Die Nachverdichtung fand „im Bestand“ statt, d.h. erhaltungswürdige Gartenlauben blieben stehen, andere wurden auf Kosten der Stadt abgeräumt. Großbäume und weitere nicht kleingartentypische Gewächse wurden ebenfalls auf Kosten der Stadt entfernt. Darüber hinaus erhielt die Anlage den Status einer Dauerkleingartenanlage.
Schaffung von Ersatzparzellen
Der Schaffung von ca. 160 Ersatzparzellen im Rahmen einer großen Wohnungsbaumaßnahme von 1400 Wohnungen im sog. Pergolenviertel im Bezirk Hamburg-Nord war die schmerzhafte Kündigung von 330 Kleingartenparzellen zum Ende des Jahres 2015 vorausgegangen. Der Beschluss zur Bebauung des Areals wurde von der Bezirksversammlung in Hamburg-Nord einstimmig, d.h. mit den Stimmen aller Fraktionen, gefasst. In der Folge gab es langwierige Verhandlungen zwischen der Stadt und dem Landesbund der Gartenfreunde.
Im Ergebnis konnte man sich u.a. darauf einigen, dass die Hälfte der erforderlichen Ersatzparzellen „im Bestand“ durch Nachverdichtung auf der bisherigen Kleingartenfläche entstehen soll, weitere 60 Parzellen werden in unmittelbarer Nähe am Stadtpark und weitere 90 im nördlichen Teil des Bezirkes neu hergerichtet. Bei der Entscheidung halfen die Erfahrungen aus der oben geschilderten Nachverdichtungsmaßnahme in Altona.

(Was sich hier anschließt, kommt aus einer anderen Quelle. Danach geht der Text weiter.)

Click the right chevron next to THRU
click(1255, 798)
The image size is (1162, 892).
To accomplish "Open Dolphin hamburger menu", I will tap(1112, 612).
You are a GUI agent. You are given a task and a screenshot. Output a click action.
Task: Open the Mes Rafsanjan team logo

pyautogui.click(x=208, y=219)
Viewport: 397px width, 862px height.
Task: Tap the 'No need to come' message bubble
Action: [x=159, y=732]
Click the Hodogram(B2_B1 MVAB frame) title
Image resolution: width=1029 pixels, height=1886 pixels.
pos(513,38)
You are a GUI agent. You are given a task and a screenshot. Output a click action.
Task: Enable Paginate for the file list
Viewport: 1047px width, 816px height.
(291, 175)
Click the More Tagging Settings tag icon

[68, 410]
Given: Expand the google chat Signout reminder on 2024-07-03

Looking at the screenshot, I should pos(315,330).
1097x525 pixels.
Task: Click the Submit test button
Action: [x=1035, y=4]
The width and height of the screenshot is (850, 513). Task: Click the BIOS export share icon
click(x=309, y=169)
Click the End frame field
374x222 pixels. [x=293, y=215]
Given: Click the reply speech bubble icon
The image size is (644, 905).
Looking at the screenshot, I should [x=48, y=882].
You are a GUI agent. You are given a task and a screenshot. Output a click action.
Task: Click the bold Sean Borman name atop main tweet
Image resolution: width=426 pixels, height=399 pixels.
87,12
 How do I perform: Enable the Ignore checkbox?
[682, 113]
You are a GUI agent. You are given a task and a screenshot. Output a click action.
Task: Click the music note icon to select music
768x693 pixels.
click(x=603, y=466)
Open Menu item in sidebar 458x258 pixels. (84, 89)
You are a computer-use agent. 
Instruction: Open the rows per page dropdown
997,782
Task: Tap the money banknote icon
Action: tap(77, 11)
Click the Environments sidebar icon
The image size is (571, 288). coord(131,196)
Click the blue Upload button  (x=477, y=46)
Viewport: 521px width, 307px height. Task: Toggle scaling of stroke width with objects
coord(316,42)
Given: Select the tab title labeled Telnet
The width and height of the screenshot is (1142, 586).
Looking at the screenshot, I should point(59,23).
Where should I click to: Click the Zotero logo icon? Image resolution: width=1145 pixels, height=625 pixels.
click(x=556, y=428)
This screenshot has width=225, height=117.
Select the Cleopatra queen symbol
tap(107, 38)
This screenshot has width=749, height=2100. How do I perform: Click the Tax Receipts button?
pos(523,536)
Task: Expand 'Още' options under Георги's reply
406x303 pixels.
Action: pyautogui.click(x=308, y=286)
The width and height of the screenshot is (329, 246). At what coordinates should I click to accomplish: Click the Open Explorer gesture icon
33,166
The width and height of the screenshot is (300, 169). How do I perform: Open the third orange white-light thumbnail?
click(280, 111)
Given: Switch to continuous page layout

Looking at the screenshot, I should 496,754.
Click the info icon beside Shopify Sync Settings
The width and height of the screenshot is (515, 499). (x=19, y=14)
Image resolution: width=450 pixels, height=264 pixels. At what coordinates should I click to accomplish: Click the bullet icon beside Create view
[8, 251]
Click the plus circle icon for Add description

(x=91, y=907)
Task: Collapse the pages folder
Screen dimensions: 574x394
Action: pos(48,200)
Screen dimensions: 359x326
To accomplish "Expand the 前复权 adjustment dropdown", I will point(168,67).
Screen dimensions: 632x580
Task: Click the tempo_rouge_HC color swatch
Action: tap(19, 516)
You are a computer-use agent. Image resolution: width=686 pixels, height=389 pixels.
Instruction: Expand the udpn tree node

Im Rahmen der Umsetzung der jeweiligen Maßnahmen und Vereinbarungen werden Erfahrungen gesammelt, die in die Planung und Vorbereitung zukünftiger Projekte einfließen. Wichtig ist, dass aufseiten der Akteure in Politik, Verwaltung und auch z.B. bei den Wohnungsbaugesellschaften die Bereitschaft zu komplexeren, aber für alle Seiten vorteilhafteren Lösungen wächst. Die Kleingärtnerorganisationen, insbesondere die Verbände, sind gefordert, sich auf die gegebene Situation einzustellen und sich weiter auch hauptamtlich kompetent zu organisieren.